Представьте себе стену 4-х этажного дома, в котором каждый этаж имеет 6 оконных проёмов примерно 5-метровой ширины. В каждом проёме легко умещаются 6 человек, плечом к плечу. Таких проёмов, стало быть, 24. Но они могут подразделяться на два и тогда их будет 48. За каждым проёмом коридор, по которому ходят певцы и хор и, если надо, скачут на быстрых конях Мефистофель со своей незадачливой жертвой. Под божественные звуки Rakoczi March, огромное количество гвардейцев марширует по всем коридорам — гусиным шагом, но... задом наперёд. Я пыталась в этом усмотреть political statement постановщика Лепажа (Robert Lepage), но оставила эти попытки, так и не найдя смысл. За коридором, в глубине, экран, на который проектируются декорации. Самые разные.

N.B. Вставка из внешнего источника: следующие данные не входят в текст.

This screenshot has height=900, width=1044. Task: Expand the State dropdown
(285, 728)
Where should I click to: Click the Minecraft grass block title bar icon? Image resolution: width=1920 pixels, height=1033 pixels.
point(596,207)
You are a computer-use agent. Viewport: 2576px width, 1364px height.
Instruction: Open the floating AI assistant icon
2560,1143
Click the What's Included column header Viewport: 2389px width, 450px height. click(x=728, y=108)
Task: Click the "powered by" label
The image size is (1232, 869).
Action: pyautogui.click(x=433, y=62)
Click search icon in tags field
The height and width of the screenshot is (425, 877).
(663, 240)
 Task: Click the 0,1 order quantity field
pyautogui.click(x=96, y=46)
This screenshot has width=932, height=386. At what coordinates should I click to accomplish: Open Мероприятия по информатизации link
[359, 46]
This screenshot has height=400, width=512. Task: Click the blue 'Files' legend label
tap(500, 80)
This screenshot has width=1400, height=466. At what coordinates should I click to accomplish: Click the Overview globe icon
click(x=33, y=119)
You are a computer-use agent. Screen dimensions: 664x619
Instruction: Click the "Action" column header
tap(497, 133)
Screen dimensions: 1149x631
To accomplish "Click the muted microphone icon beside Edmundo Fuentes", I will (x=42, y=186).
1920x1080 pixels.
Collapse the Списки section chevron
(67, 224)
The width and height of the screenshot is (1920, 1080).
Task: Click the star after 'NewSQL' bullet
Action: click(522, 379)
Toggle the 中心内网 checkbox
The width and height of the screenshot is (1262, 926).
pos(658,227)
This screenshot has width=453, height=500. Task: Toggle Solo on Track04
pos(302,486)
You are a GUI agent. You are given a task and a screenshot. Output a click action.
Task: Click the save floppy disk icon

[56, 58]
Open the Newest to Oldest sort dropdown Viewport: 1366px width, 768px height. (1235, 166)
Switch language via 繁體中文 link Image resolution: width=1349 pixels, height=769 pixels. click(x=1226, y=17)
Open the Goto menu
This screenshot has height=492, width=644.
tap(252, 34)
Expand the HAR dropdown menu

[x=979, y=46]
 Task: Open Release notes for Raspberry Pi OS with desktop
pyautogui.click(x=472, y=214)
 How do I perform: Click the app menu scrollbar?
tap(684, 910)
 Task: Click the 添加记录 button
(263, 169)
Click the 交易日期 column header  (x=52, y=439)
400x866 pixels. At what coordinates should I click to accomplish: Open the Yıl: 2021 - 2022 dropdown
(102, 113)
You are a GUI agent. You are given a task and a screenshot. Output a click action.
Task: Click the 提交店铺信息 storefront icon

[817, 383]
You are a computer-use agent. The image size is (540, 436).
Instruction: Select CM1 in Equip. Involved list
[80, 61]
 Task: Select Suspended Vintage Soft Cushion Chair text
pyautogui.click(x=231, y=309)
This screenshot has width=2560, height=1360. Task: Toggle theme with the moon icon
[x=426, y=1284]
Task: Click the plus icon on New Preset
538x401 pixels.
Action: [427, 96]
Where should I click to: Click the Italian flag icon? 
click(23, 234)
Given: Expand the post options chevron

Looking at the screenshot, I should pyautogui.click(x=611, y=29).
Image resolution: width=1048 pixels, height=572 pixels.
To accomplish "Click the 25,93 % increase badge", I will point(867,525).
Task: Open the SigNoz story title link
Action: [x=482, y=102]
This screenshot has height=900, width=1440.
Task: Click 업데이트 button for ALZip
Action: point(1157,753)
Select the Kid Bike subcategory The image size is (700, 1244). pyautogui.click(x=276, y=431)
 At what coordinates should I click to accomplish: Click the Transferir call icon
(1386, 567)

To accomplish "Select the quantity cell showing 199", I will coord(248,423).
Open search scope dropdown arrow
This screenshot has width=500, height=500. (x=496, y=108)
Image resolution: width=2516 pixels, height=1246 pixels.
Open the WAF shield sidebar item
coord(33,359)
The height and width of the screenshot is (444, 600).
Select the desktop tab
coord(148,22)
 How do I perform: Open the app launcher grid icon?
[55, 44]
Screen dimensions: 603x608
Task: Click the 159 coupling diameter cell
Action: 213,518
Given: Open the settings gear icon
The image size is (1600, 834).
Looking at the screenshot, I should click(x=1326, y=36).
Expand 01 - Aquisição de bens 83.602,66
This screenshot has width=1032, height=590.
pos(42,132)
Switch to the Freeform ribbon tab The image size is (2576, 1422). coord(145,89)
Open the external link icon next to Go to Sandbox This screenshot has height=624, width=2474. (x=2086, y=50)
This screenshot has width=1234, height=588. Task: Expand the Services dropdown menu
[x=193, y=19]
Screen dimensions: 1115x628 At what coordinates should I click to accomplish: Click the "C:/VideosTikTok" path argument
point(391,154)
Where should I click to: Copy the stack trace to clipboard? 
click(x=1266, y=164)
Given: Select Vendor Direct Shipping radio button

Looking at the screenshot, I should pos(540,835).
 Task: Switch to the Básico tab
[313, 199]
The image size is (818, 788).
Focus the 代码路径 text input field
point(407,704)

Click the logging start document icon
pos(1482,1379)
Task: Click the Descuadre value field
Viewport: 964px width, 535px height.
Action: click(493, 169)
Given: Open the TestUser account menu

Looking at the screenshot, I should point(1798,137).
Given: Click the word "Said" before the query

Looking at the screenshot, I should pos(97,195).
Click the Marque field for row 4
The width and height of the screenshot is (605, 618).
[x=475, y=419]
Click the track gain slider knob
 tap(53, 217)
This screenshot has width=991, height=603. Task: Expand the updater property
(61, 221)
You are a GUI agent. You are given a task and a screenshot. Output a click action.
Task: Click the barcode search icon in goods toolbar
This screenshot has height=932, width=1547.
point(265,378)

Библиотека, ресторан/бордель, луга с колышущимся бурьяном, небесные сферы с ангелами, и, разумеется, ад с чертями и грешниками. С этажа на этаж лазают по лестнице, даже если речь идёт о небесных сферах. Когда луга, то зачем-то наверх лезут солдаты, но эти лезут не по лестнице, а шагают вверх по вертикальной стене, с лихо горизонтальным телом, поддерживаемым за что-то невидимым тросом. Но потом их обмякшие тела падают вниз — на колени красоток — и тогда становится видно, за что их поддерживает трос — за гульфик (codpiece). Черти тоже лазают по стене, в ярко-малиновых кожаных нарядах, типа BDSM. В таком же наряде и красавчик-Mephistopheles, но этот по стене не лазает, а прыгает, когда надо, с этажа на этаж.

Однако Фауста Мефистофель надувает как последнего фраера. Непонятно, для чего доктор читал все эти книжки, которые проектировались в начале спектакля на 4-х этажную стену. Я уверена, что половина из этих книжек утверждает, что чёрт — жулик, а вторая половина еще и подробно объясняет, как он мошенничает. Но Фаусту наука оказалась не впрок. Впрочем, доконала его элементарная порядочность. Фауста поставили перед выбором, или подписывай пергамент, или женщину (любимую или уже нелюбимую, неважно) повесят за убийство, в котором она не виновата. Я уверена, что любой из моих читателей поступил бы так же как Фауст.
________________________________________
[1] На закате жизни мудрый Пуччини писал, что «опера закончилась как жанр, поскольку люди потеряли вкус к мелодии и готовы терпеть музыкальные композиции, не содержащие ничего мелодического».